Many of us who work in the field of lung cancer, whether as doctor, patient, friend, or family member, bemoan that lung cancer is too often viewed as a black sheep among cancers – little attention and too few resources. But one of the key ways in which lung cancer has lagged behind has been in terms of clinical trials participation, and this is something that we can control, and our underperformance (on both the physician and patient side) has hurt the field.
The field of oncology is used to seeing trials with thousands of patients with breast cancer and colon cancer, to name two other common cancers, and the pace of clinical research in those fields has led to major momentum and rapid advances. The field of lung cancer has certainly had advances too, but the question is how far we’re falling behind our potential, with 200,000 new cases in the US alone, and with pharmaceutical companies recognizing the size of that market and falling over each other to get their new drugs used in lung cancer. Despite these factors, the pace of progress in the field is maddeningly slow, in large part because of the slow pace of clinical trial completion that drives our development of new diagnostic and prognostic tools, and of course also new treatments.

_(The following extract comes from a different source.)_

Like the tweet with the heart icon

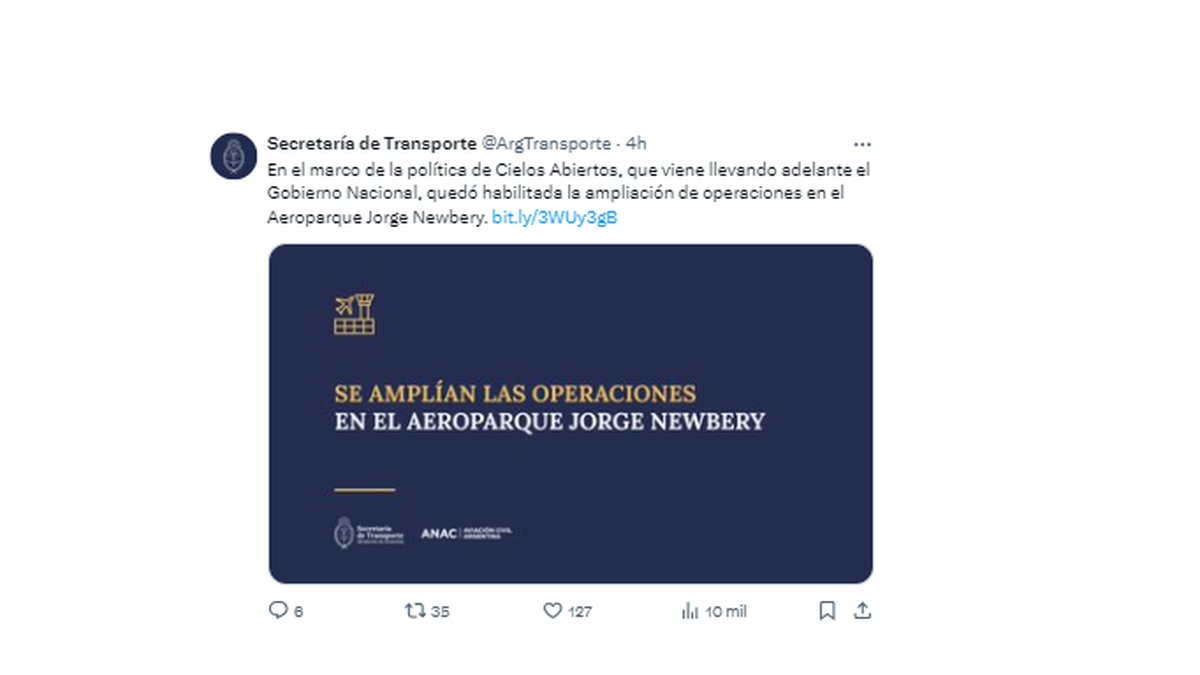point(552,610)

Lung cancer patients make up a far smaller percentage of the clinical trial populations in the US (9% of male patients on cancer trials are on a lung cancer study, and 4.6% of women) than they do overall US cancer patients (14% and 12.6% of cancers in men and women, respectively) (abstract here). Even more acute is the under-representation of older and sicker patients, as well as minorities. In many countries, minority patients do poorly compared with Caucasians. As we learn more about relevant differences among different racial/ethnic groups based on genetic differences in how cancer behaves or treatments work in patient subsets, it becomes increasingly clear that we need to include diverse populations in our lung cancer trials.
There’s no doubt that there are multiple causes for low trial participation. Historically, there have been times when there were not interesting clinical trials. Now there is a broad range of interesting trials, but certainly access is a problem. Others have done work suggesting that lung cancer patients may feel more hopelessness about changing their plight than people with other cancers (abstract here). People may see the offer of a clinical trial as a “last resort” and be less inclined to pursue clinical research because of that. And even among highly proactive and educated participants on OncTalk, 73% of the 107 respondents here who participated on a recent online poll said they would not participate in a placebo-controlled trial that included standard of care treatment (with placebo) on the control arm. I realize that people would prefer the new agent, but we can only determine the value of a new treatment if we compare it properly to a standard treatment arm.
I’m certainly interested in people feeling the “guinea pig syndrome” in trying new treatments, but I think that while some people fear the new, for many people the objection to a trial is in not getting the new approach. Regardless, at the present time some of our problems controlled by investigators/physicians who write protocols that are too restrictive and “cherry picking”, or they don’t prioritize trial options when speaking with patients. Other obstacles are controlled by patients reluctant to try anything “investigational”, or else unwilling to accept being randomized to a treatment and not receiving the non-standard treatment they have decided is critically important.
But we all need to do better if we’re going to move the field forward and improve our survival results in the next five years compared to the last five years. Clinical trials, including randomized ones and even placebo-controlled ones, are an important driver of the evolution of our understanding of cancer and its best treatment.